(Stored data entries)

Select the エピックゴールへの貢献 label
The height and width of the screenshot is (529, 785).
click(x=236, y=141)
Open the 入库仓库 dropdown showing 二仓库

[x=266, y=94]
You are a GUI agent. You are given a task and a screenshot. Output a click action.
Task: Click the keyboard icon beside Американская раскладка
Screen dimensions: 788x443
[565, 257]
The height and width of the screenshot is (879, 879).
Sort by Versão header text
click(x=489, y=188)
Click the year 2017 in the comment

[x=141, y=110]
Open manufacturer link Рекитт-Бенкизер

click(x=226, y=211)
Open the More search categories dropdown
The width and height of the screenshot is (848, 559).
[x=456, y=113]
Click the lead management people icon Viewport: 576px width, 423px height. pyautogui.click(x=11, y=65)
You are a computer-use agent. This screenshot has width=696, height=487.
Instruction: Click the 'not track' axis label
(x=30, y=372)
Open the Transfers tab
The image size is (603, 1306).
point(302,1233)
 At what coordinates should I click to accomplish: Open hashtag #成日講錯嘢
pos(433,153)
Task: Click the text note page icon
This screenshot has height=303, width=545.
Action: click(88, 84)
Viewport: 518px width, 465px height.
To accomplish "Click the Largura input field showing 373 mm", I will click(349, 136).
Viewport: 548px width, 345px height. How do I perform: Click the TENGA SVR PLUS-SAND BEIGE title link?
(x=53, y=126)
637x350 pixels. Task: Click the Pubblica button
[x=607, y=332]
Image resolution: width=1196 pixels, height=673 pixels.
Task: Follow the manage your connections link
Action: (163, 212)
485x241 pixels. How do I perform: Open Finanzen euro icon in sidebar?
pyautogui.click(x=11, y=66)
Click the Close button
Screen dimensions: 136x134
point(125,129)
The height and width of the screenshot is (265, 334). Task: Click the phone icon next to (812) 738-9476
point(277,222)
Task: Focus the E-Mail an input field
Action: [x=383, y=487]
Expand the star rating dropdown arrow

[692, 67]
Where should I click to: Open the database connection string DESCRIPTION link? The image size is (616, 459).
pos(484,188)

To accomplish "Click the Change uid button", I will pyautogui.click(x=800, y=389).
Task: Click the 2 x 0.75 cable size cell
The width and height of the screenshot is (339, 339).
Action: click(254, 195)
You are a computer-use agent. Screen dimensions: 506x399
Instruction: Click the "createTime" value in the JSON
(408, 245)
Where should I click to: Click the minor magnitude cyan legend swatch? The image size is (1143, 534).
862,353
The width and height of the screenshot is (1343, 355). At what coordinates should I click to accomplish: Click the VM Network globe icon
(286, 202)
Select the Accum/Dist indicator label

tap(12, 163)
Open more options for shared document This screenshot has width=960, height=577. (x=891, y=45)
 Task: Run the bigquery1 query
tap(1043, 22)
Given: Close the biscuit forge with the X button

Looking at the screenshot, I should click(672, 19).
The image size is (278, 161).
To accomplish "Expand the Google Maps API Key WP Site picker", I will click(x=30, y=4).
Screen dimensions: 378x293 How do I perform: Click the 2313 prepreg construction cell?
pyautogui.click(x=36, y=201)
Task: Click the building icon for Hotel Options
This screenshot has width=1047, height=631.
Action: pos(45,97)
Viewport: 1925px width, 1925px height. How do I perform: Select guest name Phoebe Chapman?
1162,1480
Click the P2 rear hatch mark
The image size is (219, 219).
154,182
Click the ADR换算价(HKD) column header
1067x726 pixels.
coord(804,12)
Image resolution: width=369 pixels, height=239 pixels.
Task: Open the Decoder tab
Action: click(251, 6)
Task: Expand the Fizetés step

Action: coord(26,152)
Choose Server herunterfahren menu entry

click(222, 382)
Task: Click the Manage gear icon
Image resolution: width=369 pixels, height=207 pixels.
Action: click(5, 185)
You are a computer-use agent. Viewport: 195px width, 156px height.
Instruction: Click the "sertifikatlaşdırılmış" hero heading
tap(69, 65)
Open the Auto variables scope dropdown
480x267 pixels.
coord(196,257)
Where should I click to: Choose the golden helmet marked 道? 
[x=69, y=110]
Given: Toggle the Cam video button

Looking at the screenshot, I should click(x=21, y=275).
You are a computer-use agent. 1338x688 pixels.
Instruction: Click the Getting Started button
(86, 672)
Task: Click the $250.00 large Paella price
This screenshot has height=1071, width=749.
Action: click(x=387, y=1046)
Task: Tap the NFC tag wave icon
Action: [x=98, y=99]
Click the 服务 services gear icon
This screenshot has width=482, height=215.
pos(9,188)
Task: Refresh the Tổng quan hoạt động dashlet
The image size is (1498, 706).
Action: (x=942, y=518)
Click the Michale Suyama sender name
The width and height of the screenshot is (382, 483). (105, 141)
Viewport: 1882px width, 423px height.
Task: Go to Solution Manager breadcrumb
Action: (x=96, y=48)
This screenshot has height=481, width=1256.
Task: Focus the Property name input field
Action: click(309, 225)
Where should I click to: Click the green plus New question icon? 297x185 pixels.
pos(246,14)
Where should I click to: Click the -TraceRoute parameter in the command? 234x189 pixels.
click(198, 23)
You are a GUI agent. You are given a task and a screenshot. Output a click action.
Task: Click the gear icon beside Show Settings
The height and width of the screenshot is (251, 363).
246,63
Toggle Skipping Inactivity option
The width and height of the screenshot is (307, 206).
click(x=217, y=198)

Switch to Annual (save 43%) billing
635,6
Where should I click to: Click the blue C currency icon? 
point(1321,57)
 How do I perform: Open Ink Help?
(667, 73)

◆ EXERCISE BRIEF:
Determine the number of lines in the data above that hold "beside", and reply with that number alone.

◆ PROBLEM SOLUTION:
2